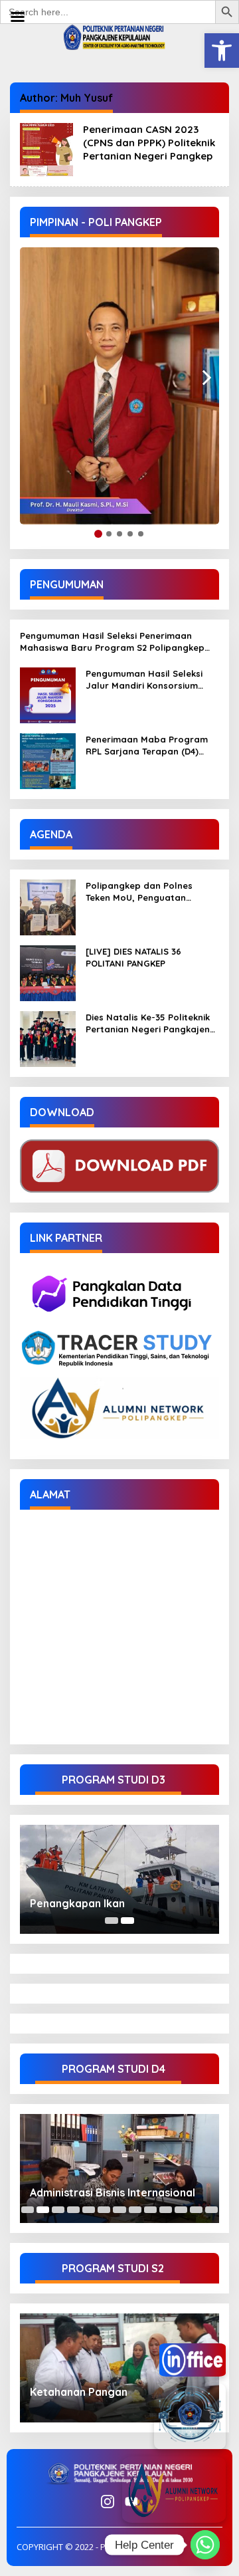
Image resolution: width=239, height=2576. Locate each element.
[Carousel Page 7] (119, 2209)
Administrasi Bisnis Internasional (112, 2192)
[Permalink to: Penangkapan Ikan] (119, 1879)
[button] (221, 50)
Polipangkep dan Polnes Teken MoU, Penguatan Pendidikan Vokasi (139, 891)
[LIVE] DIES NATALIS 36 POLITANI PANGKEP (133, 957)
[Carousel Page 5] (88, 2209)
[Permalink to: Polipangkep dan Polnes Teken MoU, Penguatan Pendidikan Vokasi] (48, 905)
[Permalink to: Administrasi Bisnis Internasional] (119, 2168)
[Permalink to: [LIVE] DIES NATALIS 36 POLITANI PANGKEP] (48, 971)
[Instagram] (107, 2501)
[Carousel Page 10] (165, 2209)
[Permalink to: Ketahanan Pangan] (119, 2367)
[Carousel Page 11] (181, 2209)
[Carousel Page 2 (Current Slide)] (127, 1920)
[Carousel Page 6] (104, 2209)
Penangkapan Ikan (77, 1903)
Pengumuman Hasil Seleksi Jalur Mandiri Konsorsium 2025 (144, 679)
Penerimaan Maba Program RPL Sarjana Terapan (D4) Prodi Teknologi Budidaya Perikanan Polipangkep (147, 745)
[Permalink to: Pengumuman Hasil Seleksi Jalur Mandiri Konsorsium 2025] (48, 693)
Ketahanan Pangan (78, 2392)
* * *
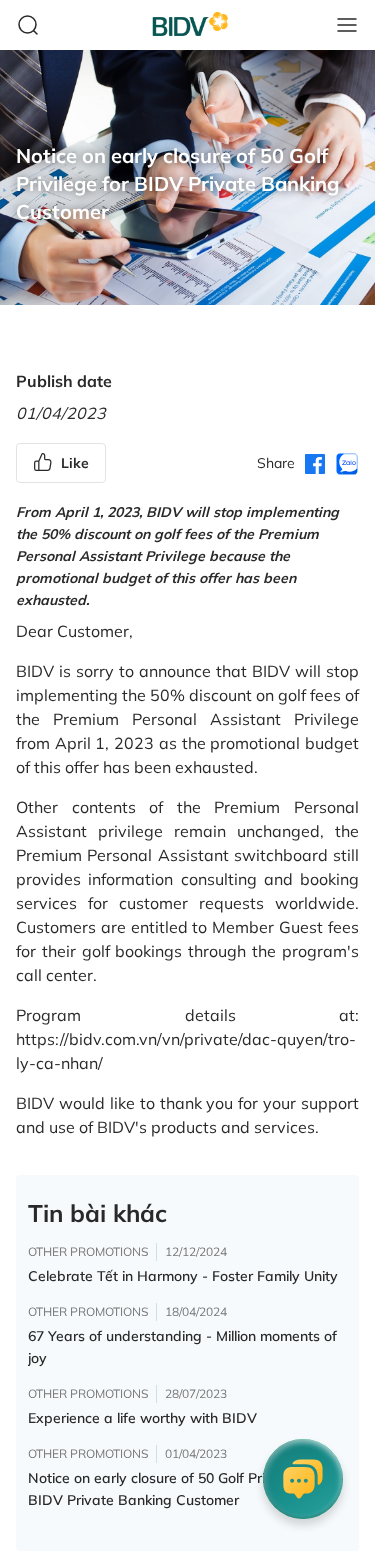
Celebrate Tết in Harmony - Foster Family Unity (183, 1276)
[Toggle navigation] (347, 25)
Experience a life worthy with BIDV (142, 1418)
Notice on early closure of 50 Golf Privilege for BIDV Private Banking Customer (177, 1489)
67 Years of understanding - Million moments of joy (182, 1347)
* * *
▶ **Your objective**
Only one stretch of the data above is needed. Restate it word for word, from the line containing "[Carousel Page 2 (Current Slide)] (127, 1920)" through the line containing "[Permalink to: Pengumuman", both ends included.

▶ **Answer**
[Carousel Page 2 (Current Slide)] (127, 1920)
[Carousel Page 6] (104, 2209)
Penangkapan Ikan (77, 1903)
Pengumuman Hasil Seleksi Jalur Mandiri Konsorsium 2025 (144, 679)
Penerimaan Maba Program RPL Sarjana Terapan (D4) Prodi Teknologi Budidaya Perikanan Polipangkep (147, 745)
[Permalink to: Pengumuman Hasil Seleksi Jalur Mandiri Konsorsium 2025] (48, 693)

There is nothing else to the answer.